* [Task details] Among the records below, find the line that has "Task: Collapse the"; from there, give the lines again exactly, and stop after the line that has "Click the Google".
===============
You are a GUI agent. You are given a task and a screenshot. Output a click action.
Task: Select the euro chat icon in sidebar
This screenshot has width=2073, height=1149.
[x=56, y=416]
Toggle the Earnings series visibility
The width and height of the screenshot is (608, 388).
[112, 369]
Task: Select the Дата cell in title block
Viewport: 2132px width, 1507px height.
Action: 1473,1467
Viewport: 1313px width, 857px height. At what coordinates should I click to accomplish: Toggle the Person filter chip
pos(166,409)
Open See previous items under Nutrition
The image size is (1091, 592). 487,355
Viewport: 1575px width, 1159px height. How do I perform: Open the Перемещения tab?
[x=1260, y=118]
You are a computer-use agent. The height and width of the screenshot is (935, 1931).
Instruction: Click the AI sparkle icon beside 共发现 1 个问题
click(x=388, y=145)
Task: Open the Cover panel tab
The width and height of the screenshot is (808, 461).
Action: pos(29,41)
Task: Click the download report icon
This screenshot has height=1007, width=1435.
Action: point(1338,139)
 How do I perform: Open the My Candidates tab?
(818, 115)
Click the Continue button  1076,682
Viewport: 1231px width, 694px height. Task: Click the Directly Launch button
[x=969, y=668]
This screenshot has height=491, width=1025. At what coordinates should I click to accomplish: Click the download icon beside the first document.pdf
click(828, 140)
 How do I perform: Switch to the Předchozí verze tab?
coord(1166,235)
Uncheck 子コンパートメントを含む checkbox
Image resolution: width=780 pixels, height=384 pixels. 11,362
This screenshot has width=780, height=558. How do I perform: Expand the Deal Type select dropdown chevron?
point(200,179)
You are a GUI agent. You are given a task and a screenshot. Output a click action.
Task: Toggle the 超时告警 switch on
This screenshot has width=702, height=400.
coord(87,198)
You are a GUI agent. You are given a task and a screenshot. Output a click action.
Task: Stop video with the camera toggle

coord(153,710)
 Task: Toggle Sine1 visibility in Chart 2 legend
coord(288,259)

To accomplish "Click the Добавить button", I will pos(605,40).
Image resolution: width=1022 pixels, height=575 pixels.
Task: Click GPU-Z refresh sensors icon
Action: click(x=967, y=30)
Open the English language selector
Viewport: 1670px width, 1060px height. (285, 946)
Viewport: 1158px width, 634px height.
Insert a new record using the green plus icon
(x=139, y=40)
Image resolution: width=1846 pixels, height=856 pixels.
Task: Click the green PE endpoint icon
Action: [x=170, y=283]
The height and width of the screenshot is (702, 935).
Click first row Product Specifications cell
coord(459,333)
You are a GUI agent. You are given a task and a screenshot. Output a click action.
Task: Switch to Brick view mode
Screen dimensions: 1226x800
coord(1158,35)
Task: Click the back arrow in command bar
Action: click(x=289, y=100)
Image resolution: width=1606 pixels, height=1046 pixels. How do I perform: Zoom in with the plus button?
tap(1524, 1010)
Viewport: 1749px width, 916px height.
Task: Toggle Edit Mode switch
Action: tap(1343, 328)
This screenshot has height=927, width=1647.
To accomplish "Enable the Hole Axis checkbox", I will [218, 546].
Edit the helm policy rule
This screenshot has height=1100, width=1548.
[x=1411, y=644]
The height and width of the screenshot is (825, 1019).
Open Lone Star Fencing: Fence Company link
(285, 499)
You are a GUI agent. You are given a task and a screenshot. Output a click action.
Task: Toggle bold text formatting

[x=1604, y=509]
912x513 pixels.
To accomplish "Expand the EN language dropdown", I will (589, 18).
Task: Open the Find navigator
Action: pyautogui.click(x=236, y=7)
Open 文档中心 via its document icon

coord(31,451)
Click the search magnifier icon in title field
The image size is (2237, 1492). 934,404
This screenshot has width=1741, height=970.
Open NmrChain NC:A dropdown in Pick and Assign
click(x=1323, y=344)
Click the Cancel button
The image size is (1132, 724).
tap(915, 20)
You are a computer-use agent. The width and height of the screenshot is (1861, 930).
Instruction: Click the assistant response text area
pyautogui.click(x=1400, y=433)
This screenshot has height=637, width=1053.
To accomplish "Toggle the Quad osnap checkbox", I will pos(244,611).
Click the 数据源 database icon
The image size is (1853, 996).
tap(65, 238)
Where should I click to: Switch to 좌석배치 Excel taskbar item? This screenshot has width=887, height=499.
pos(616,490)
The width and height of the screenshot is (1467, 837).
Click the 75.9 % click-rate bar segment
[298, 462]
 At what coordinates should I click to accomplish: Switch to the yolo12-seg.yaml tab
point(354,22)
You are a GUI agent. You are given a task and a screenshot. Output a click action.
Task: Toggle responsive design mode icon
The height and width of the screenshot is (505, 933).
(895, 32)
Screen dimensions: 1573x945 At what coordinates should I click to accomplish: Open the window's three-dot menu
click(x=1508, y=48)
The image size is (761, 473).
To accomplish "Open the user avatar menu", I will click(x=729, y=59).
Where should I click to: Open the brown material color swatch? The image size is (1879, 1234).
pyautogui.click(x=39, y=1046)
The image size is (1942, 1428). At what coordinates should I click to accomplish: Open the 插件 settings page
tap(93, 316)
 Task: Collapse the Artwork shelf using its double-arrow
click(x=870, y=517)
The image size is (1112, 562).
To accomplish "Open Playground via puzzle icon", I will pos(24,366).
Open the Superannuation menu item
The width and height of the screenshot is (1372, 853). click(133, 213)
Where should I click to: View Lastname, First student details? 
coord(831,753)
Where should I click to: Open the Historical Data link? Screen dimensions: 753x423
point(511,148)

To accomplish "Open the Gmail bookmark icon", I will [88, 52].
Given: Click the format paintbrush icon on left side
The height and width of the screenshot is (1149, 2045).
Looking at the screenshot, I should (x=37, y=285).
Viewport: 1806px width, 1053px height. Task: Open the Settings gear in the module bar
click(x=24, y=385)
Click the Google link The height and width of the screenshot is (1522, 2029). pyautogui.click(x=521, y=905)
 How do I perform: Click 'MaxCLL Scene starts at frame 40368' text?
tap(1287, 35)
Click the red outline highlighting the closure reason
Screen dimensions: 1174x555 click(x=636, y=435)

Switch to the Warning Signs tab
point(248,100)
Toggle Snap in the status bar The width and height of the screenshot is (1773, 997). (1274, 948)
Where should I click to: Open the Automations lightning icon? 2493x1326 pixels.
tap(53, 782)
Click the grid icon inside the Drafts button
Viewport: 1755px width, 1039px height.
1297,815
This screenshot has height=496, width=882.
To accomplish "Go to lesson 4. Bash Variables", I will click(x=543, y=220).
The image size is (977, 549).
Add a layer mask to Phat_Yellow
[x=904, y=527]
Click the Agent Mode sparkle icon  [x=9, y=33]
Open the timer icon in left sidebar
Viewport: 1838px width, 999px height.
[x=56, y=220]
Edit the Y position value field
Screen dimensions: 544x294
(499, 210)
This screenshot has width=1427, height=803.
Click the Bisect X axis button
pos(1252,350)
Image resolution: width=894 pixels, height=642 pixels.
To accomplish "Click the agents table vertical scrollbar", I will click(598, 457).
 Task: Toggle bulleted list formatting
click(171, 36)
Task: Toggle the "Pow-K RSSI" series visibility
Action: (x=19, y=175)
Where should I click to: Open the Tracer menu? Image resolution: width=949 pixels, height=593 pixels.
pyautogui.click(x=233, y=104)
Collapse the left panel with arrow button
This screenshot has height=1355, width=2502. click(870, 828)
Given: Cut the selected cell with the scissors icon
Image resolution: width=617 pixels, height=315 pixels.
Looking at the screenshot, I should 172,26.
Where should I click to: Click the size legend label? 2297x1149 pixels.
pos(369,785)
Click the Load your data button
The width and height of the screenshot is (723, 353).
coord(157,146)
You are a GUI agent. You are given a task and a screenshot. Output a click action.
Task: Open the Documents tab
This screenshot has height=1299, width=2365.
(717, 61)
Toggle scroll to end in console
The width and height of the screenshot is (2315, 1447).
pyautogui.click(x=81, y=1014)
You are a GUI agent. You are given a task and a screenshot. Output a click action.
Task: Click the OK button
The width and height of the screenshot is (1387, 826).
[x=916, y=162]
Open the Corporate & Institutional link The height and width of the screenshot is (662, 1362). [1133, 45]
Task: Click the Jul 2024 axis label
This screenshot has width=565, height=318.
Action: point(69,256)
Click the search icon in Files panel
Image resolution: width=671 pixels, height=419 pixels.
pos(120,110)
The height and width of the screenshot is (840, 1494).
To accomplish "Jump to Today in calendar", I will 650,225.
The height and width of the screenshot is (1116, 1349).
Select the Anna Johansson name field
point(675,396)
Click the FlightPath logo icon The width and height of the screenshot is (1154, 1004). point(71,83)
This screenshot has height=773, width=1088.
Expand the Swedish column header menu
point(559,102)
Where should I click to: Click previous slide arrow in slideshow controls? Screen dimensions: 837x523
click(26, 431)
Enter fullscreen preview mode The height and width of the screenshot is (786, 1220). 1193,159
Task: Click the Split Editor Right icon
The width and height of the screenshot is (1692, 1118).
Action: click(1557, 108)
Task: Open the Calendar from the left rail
===============
* [Response below]
 Task: Collapse the Artwork shelf using its double-arrow
click(x=870, y=517)
The image size is (1112, 562).
To accomplish "Open Playground via puzzle icon", I will pos(24,366).
Open the Superannuation menu item
The width and height of the screenshot is (1372, 853). click(133, 213)
Where should I click to: View Lastname, First student details? 
coord(831,753)
Where should I click to: Open the Historical Data link? Screen dimensions: 753x423
point(511,148)

To accomplish "Open the Gmail bookmark icon", I will [88, 52].
Given: Click the format paintbrush icon on left side
The height and width of the screenshot is (1149, 2045).
Looking at the screenshot, I should (x=37, y=285).
Viewport: 1806px width, 1053px height. Task: Open the Settings gear in the module bar
click(x=24, y=385)
Click the Google link The height and width of the screenshot is (1522, 2029). pyautogui.click(x=521, y=905)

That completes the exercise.